WHY THE FATTENING IMAGES

All too often the potato is guilty by allusion and association. Although the potato appears to be a bulky vegetable, it is 80 percent water, just a little less than in milk. Its association with high calorie toppings like butter, sour cream, gravy and mayonnaise dressing to name a few, puts the low calorie potato at a disadvantage. Just one tablespoon of butter will double the number of calories in a baked potato. There are many low calorie ways to prepare potatoes deliciously.
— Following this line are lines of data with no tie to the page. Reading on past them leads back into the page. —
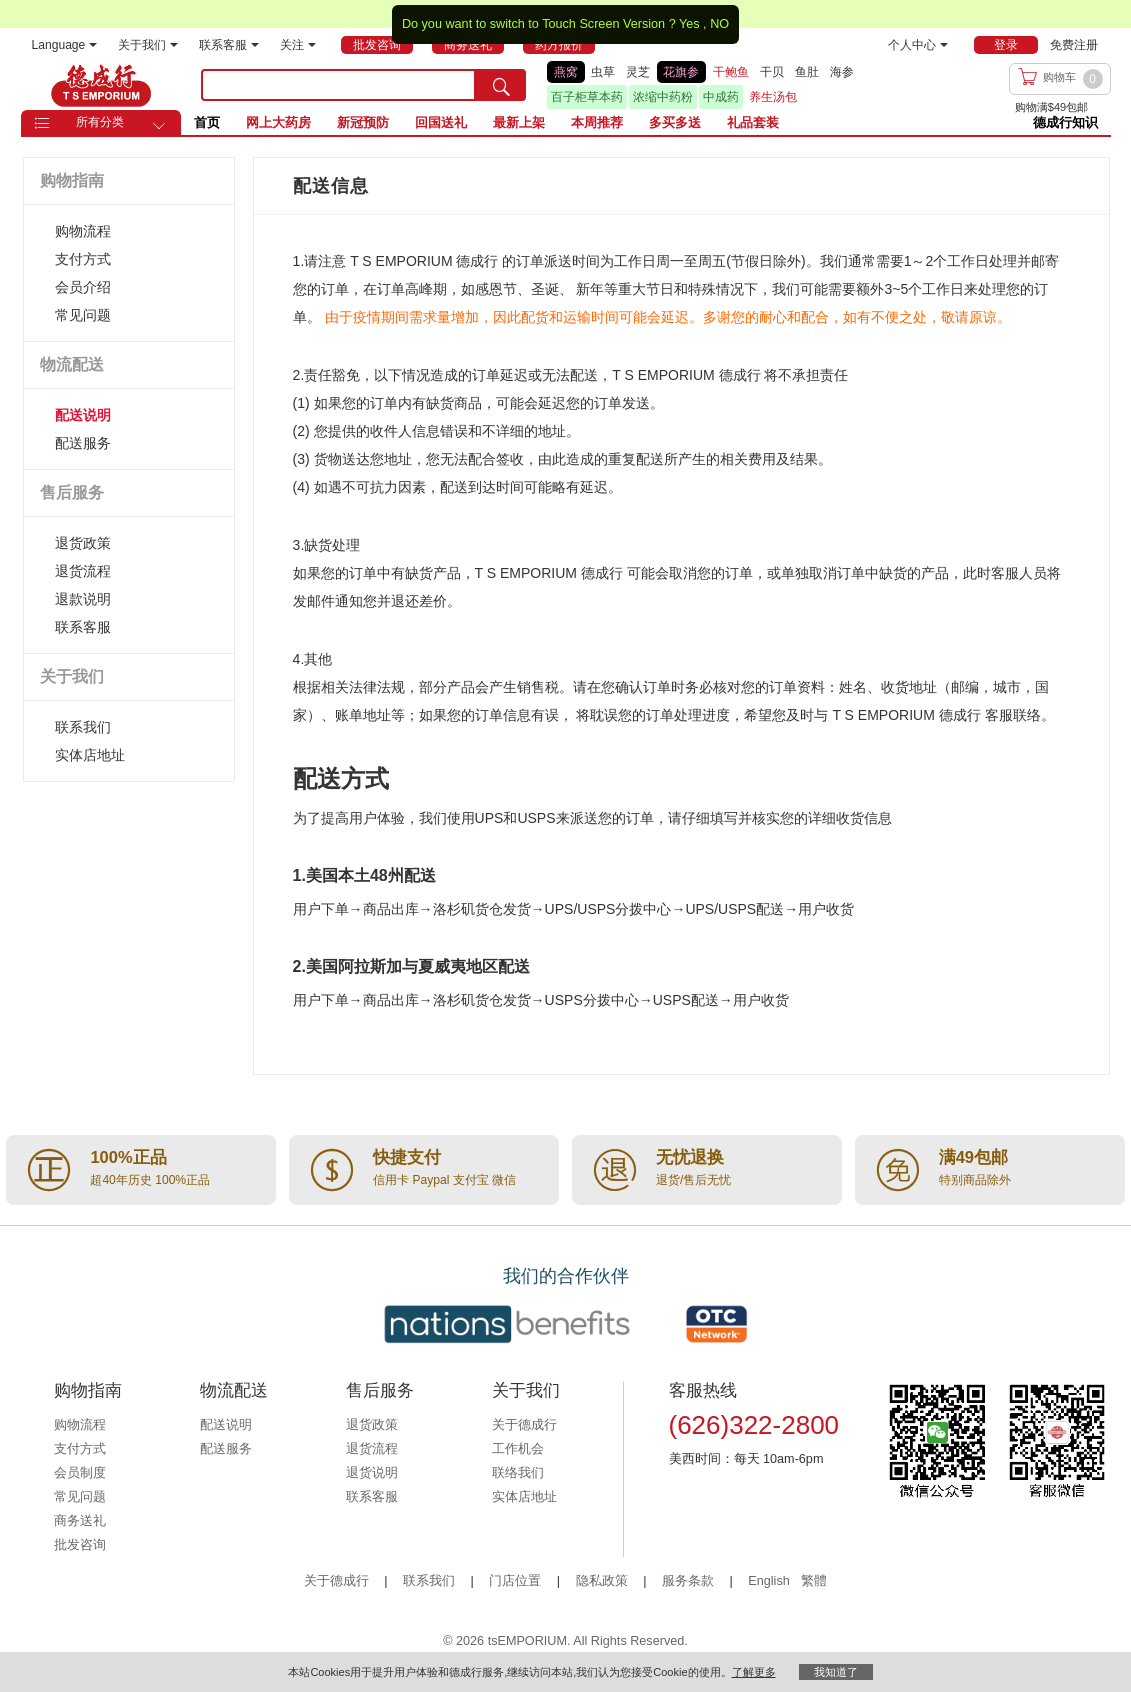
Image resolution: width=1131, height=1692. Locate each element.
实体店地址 (90, 755)
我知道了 (836, 1672)
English (770, 1581)
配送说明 (83, 415)
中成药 (721, 97)
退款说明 (83, 599)
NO (719, 24)
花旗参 (681, 72)
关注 (298, 45)
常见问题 (83, 315)
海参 (842, 72)
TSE (101, 85)
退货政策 (83, 543)
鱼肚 (807, 72)
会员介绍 (83, 287)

Here are just a few tasty low/no calories ideas:

ABOUT THE CALORIES

Dieting needn't mean giving up foods. Authorities are opposed to fad reducing diets that rule out whole categories of foods. These diets rob us of valuable nutrients and are often harmful to health. Low carbohydrate/high protein diets give us an overdose of fat-and may be hazardous for many people including pregnant women and those with heart and kidney disease or high blood pressure. Fad diets force us to make needless sacrifices of foods we like to eat and, perhaps above all, do nothing to teach a plan for eating for-life that will prevent recurring bouts with excess weight. The best diet is one based on a variety of nutritious foods, and the potato offers a high return of nutrients for relatively few calories.

COMPARE THE CALORIES

Many people think they know which foods are high in calories and which are low in calories. But a direct comparison between the following foods, many of which are generally included on weight control diets, may surprise you.

FOOD SERVING SIZE CALORIES *
Baked Potato 1 medium (150 Grams)*** 110
Boiled Potato 1 medium (150 Grams)*** 110
Potato Chips 10 regular or ridged 110
French Fried Potatoes 10 2 to 31/2-inch pieces 110
Potatoes Mashed with milk 3/4 cup 100 **
Apples 1 medium (150 grams) 80
Cottage Cheese, creamed ½ cup 130
Hamburger patty 3 ounces cooked 270
Lettuce salad with Italian dressing 1 cup / 2 tablespoons 170
Low fat milk 1 cup 150
Noodles 1 cup 200
Orange Juice 1 cup 110
Rice 3/4 cup 170
Spaghetti 1 cup 160
White Bread 1 slice 70
Yogurt, plain 1 cup 120

*Source: Values based on 'Nutrition Labeling, Tools For Its Use,' USDA Agriculture Information Bulletin No. 382. All calories rounded up to the nearest 10, as called for in FDA labeling regulations.

**Source: Value based on 'Composition of Foods,' USDA Agriculture Handbook No. 8.

***Weight before cooking.

POTATOES ARE PENNY-WISE

Potatoes are always a good buy in the supermarket. They cost just pennies per serving and provide good nutrition for the money. In fact, potatoes are one of our most economical sources of Vitamin C, vitamin B6, magnesium, folacin (folic acid), copper, potassium and iron. So potatoes are an inexpensive supplementary source of high quality vegetable protein.